Under this new program we seek to gain a clearer picture of emerging approaches to building trust online, and the possibilities they set in motion. The program will center the work of people of color and members of vulnerable communities in producing new empirical research to shape the development of trustworthy infrastructures and the policies and regulations that govern them. In this, we build on Data & Society’s early work on mis- and disinformation (including our six-year program on Media Manipulation and Disinformation and our experimental, award-winning Disinformation Action Lab), and on a body of work by scholars including Chaz Arnett, Ruha Benjamin, danah boyd, Anita Say Chan, Sasha Costanza-Chock, Meredith Clark, Joan Donovan, Marissa Duarte, Alice Marwick, Tamara Nopper, Jonathan Corpus Ong, Murali Shanmugavelan, Gabriella Spears-Rico, Catherine Knight Steele, Kim TallBear, and Ethan Zuckerman. We are also guided by the critical work of organizations including Data4BlackLives, the Distributed AI Research Institute, Tierra Común, Baraza Media Lab, and Khabar Lahariya.
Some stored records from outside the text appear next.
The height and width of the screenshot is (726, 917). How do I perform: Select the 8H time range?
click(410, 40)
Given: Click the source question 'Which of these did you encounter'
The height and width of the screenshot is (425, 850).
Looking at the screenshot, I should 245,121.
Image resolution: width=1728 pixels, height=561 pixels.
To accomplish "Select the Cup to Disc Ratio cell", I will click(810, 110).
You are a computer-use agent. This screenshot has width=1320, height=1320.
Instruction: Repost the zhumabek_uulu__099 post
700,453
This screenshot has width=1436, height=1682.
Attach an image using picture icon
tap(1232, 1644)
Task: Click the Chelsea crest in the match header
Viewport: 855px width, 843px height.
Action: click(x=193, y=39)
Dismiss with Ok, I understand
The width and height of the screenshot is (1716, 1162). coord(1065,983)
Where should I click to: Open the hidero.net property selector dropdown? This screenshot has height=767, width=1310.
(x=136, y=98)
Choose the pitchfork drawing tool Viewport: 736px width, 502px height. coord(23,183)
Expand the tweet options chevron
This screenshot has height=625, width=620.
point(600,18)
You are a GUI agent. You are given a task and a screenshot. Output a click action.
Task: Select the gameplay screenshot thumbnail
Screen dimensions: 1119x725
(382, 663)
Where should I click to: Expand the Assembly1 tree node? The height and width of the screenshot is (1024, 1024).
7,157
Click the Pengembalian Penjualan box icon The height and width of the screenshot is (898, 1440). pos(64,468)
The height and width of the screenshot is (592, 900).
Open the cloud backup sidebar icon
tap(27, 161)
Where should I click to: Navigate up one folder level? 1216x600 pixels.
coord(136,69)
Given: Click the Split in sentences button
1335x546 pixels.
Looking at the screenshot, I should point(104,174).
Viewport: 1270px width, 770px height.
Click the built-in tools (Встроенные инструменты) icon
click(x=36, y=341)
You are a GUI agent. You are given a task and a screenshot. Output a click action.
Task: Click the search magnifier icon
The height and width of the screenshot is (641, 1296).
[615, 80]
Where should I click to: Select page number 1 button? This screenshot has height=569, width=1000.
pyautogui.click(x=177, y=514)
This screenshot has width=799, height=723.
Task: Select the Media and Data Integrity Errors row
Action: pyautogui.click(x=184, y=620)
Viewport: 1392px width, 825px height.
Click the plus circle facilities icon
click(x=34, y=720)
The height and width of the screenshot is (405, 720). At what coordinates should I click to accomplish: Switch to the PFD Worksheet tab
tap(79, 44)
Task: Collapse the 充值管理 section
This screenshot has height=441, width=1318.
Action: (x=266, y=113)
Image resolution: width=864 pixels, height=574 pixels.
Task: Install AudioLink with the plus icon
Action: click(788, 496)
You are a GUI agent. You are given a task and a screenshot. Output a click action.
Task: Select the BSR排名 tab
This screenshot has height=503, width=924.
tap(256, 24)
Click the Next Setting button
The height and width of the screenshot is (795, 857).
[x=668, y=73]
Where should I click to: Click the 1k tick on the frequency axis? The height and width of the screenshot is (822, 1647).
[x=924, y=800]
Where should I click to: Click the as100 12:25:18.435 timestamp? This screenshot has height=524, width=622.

We will ask: What are minoritized communities doing to uphold their own structures of communication? For example, what can be learned from the experience of building cultures of trust in Black, Indigenous, and Latinx communities in the US around Covid vaccination? What do digital communications infrastructures look like from the perspective of those who have been relegated to the “waiting room of history,” like those — including women, gender non-conforming people, caste-oppressed groups, Indigenous communities, and communities of color — who have been repeatedly told that they are not qualified to be full participants in decision-making? How are they repurposing these infrastructures, including communications, data collection, and automated decision-making, to serve their own needs? How does trust get established within digital infrastructures, and how do social media platforms themselves contribute to or undermine trustworthiness? For example, how might we draw upon restorative justice practices and diverse practices of anti-caste activism to redress online harms and start to build back trust? What might these platforms look like if those most disproportionately harmed shaped their design? What would systems of redress and accountability look like?

The answers to these questions have profound implications for democratic participation. Grounded in Black feminist, Indigenous, and anti-caste and anti-colonial theory (and recognizing communities of color as pioneers in creating safer spaces online), our research will advance current thinking on democratic participation, on the one hand, and disinformation, on the other.

Under this program, our postdoctoral scholar Tiara Roxanne is exploring how trust in infrastructures is built in Indigenous communities. Senior researcher Robyn Caplan is considering how platform companies are using “verification” as a way to differentiate between the trustworthiness or “authenticity” of users, and the goods available over their networks. Research analyst Joan Mukogosi is examining how Black experts and communities navigate anti-Black information landscapes in order to advocate for their health and wellbeing. In an effort to build community-led approaches to safety online, my own research seeks to learn from activists in the Indian diaspora, and explores how cybersecurity can be co-construed through community tools and collective assessments of risk and safety.

A trustworthy infrastructure doesn’t come in a box, and it’s not something any one company can provide or solve. Establishing trust is a process, one that’s driven by people. We aim to produce first-hand, empirical knowledge about how non-dominant groups are building information infrastructures, sometimes within and alongside existing platforms. We will use that research to draw attention to the kinds of solutions communities actually need tech companies and policymakers to enact.